Un récent sondage montre une très grande diminution de la confiance des Français vis-à-vis du personnel politique, ainsi que la présence en eux d’un désir d’autorité, corrélé à l’existence d’un pouvoir exécutif fort : 73% d’ente eux réclament « un vrai chef en France pour remettre de l’ordre ». (Source : publicsenat.fr, 11/02/2025)
La cause de cette désaffection caractérise ce qu’on appelle la « fatigue démocratique ». Trop de contact avec les représentants du système démocratique, omniprésents chaque jour dans les medias, fait apparaître leurs imperfections, leurs ambitions secrètes, quand ce n’est pas leur corruption. Si le respect augmente avec la distance (major e longinquo reverentia), il se perd avec la proximité, que recherchent pourtant les intéressés eux-mêmes en se prodiguant çà et là autant qu’ils le peuvent. Or on sait assez que la familiarité engendre la haine (familiaritas odium parit).
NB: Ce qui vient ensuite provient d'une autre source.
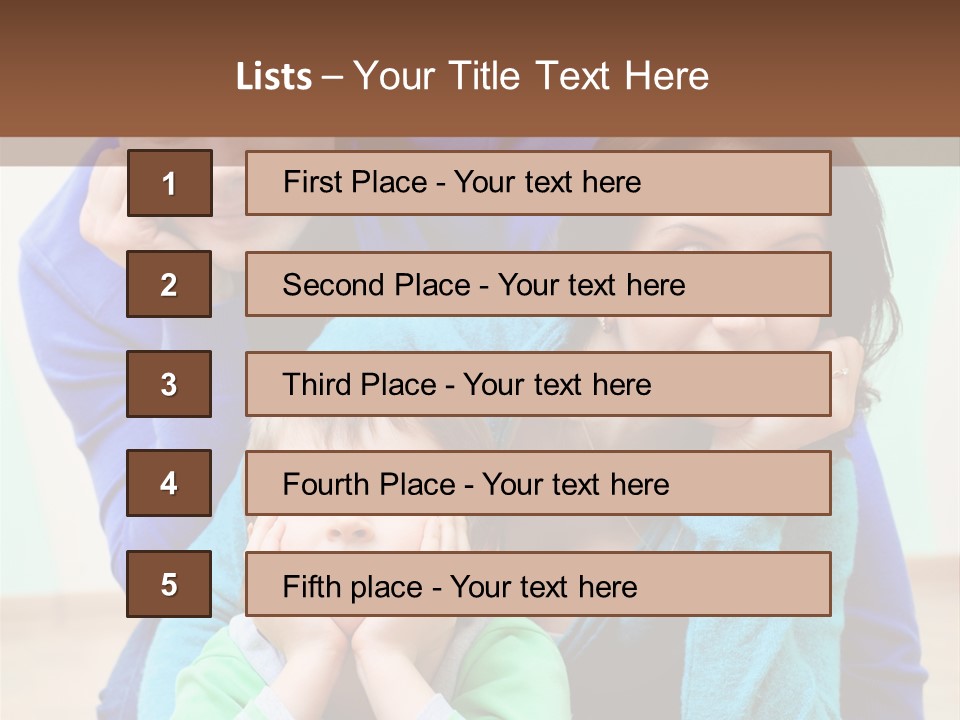Click into the Fourth Place text box
This screenshot has height=720, width=960.
(538, 483)
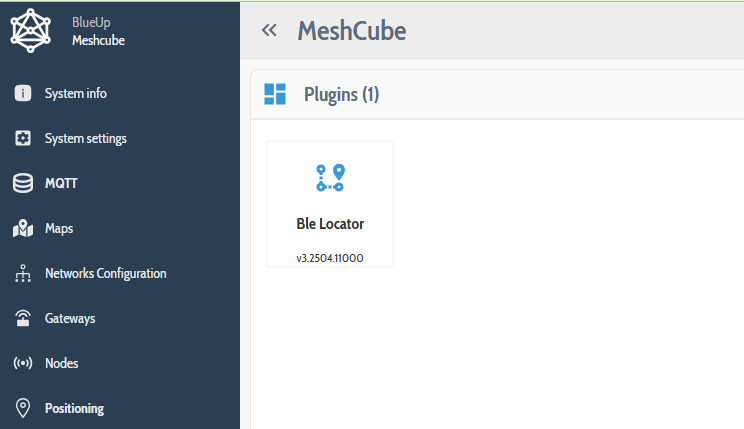Viewport: 744px width, 429px height.
Task: Click the Plugins grid icon
Action: coord(274,94)
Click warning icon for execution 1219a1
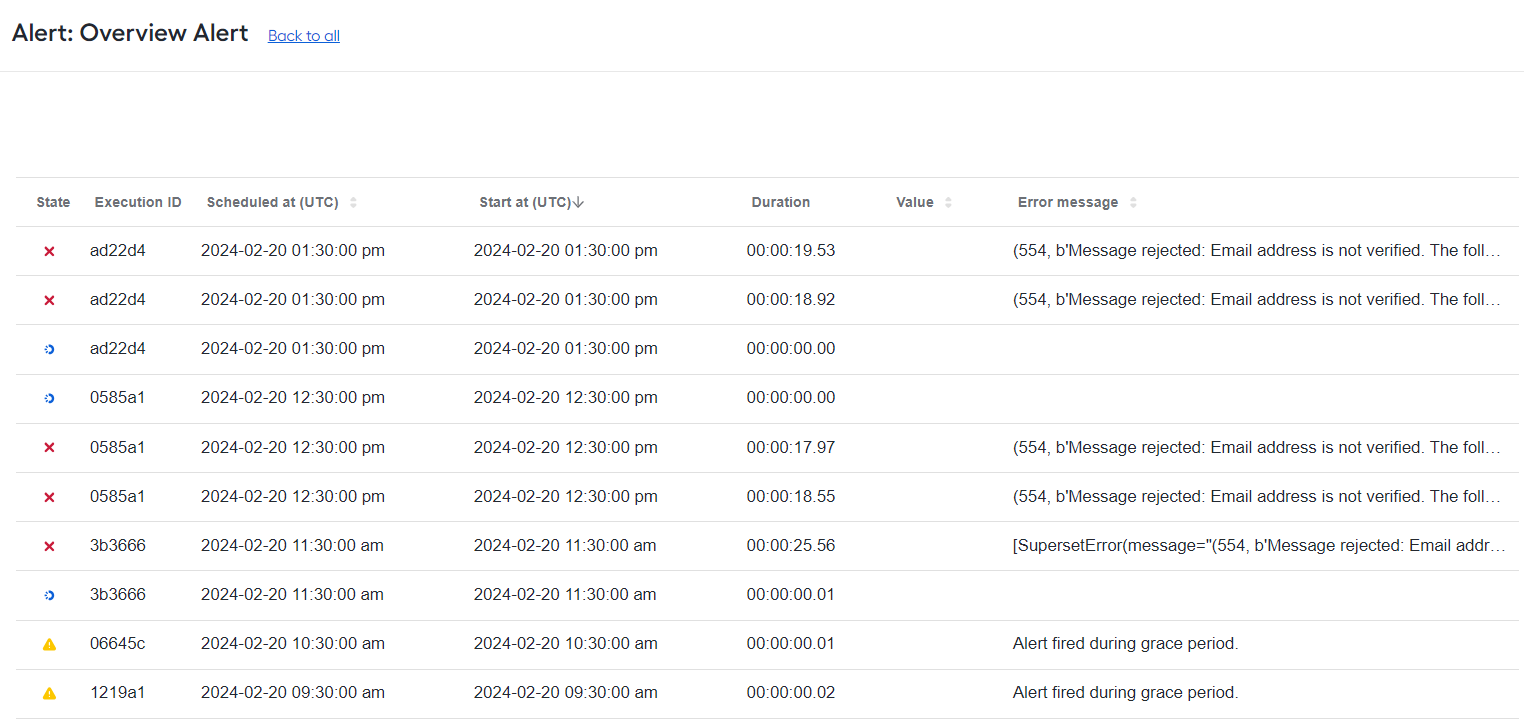 (49, 694)
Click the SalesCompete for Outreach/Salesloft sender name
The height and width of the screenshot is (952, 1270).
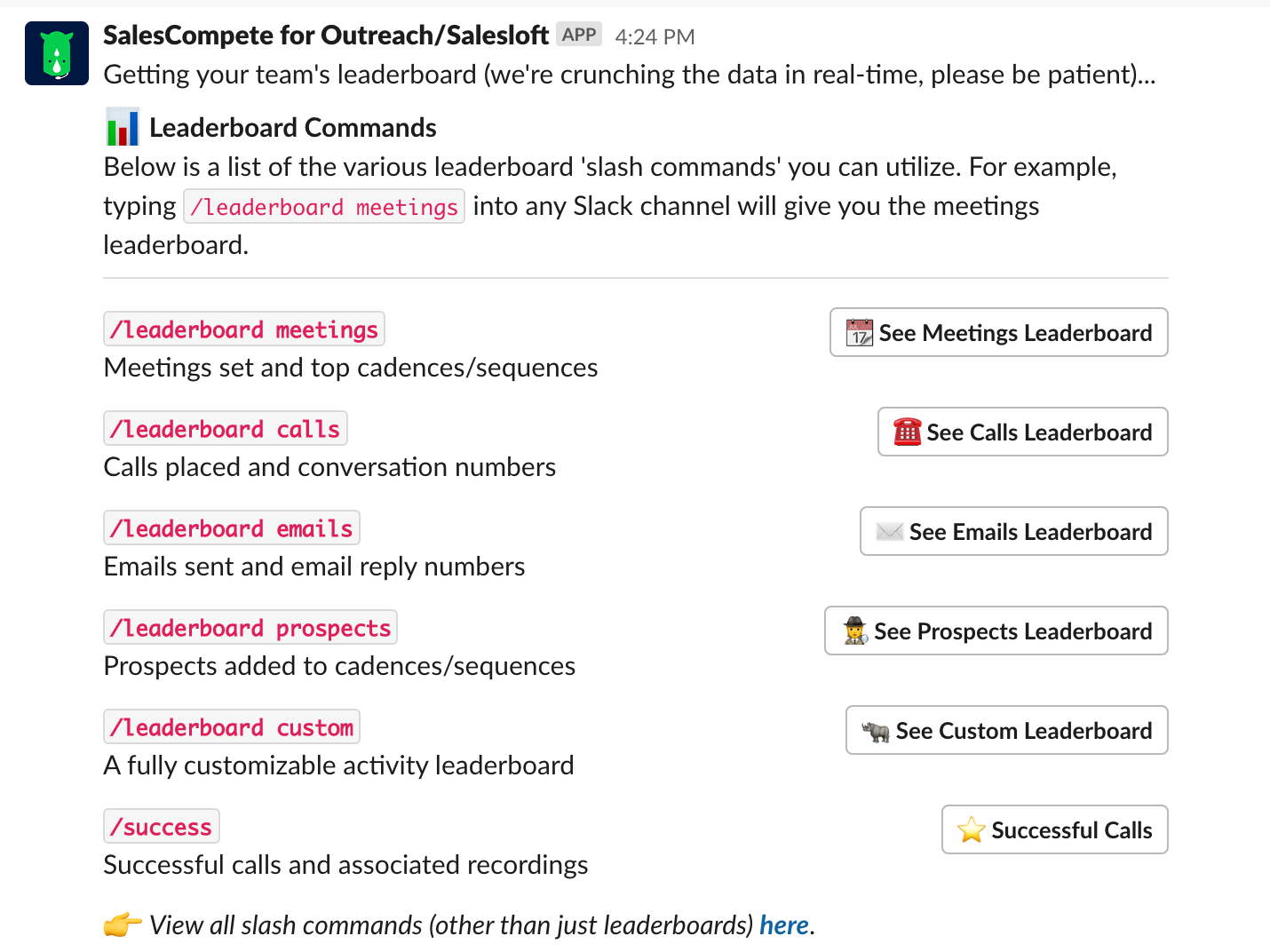326,36
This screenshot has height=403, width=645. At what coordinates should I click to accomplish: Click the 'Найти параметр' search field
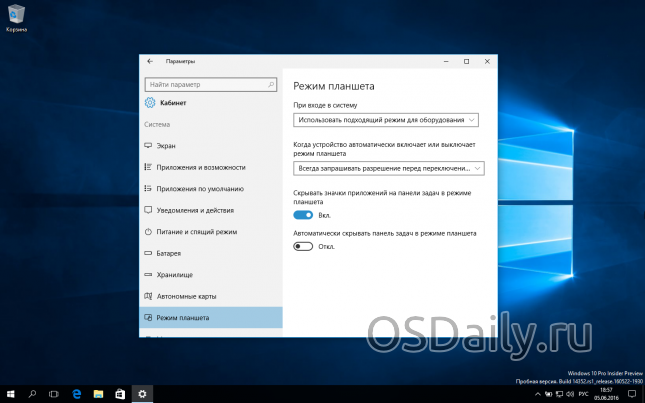210,85
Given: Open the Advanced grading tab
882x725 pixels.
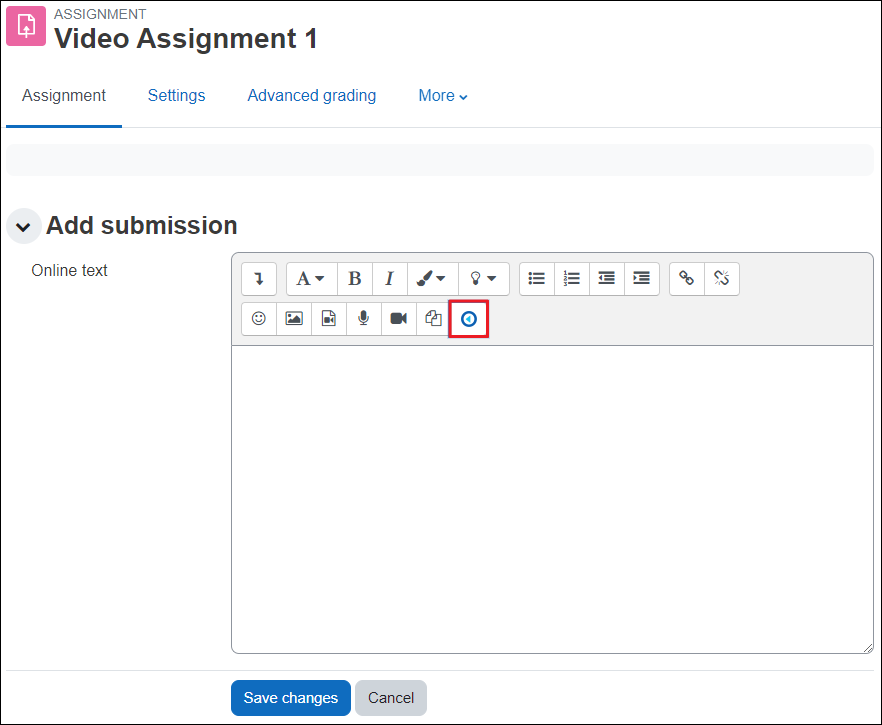Looking at the screenshot, I should coord(311,95).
La suite de cette situation est parfaitement incarnée par la fable de La Fontaine Les Grenouilles qui demandent un Roi, modèle parfait, et intemporel, d’analyse politique.
Fatiguées de l’« état démocratique » les Grenouilles demandent un souverain à Jupiter. Ce dernier leur envoie d’abord un soliveau, qu’elles refusent parce qu’elles le trouvent trop proches d’elles, et trop passif. Sur leur nouvelle demande, c’est une grue qui leur est envoyée, et qui les dévore. La leçon est tirée par Jupiter : elles n’auraient pas dû changer leur premier état (démocratique), pas plus que refuser le suivant (le Roi « débonnaire et doux »). Désormais, elles doivent se contenter de celui qu’elles ont, « de peur d’en rencontrer un pire ».
C’est naturellement que la démocratie se corrompt par trop de ressemblance de ses acteurs avec les mœurs du temps, et leur abandon de l’exemplarité, la fin de la « vertu » (du civisme) selon Montesquieu. On ne respecte plus celui qu’on ne sent plus respectable. Mais il faut bien réfléchir avant de souhaiter un homme fort, le « vrai chef qui mettra de l’ordre » de notre sondage. C’est la porte ouverte à toute tyrannie autocratique et fascisante, dont l’Histoire passée et toute l’Actualité de par le monde nous donnent des exemples. Ne soyons donc pas comme les Grenouilles écervelées. Si imparfait que soit le régime démocratique (et il l’est évidemment), gardons-nous d’être dévorés par celui que nous pourrions appeler de nos vœux pour le remplacer.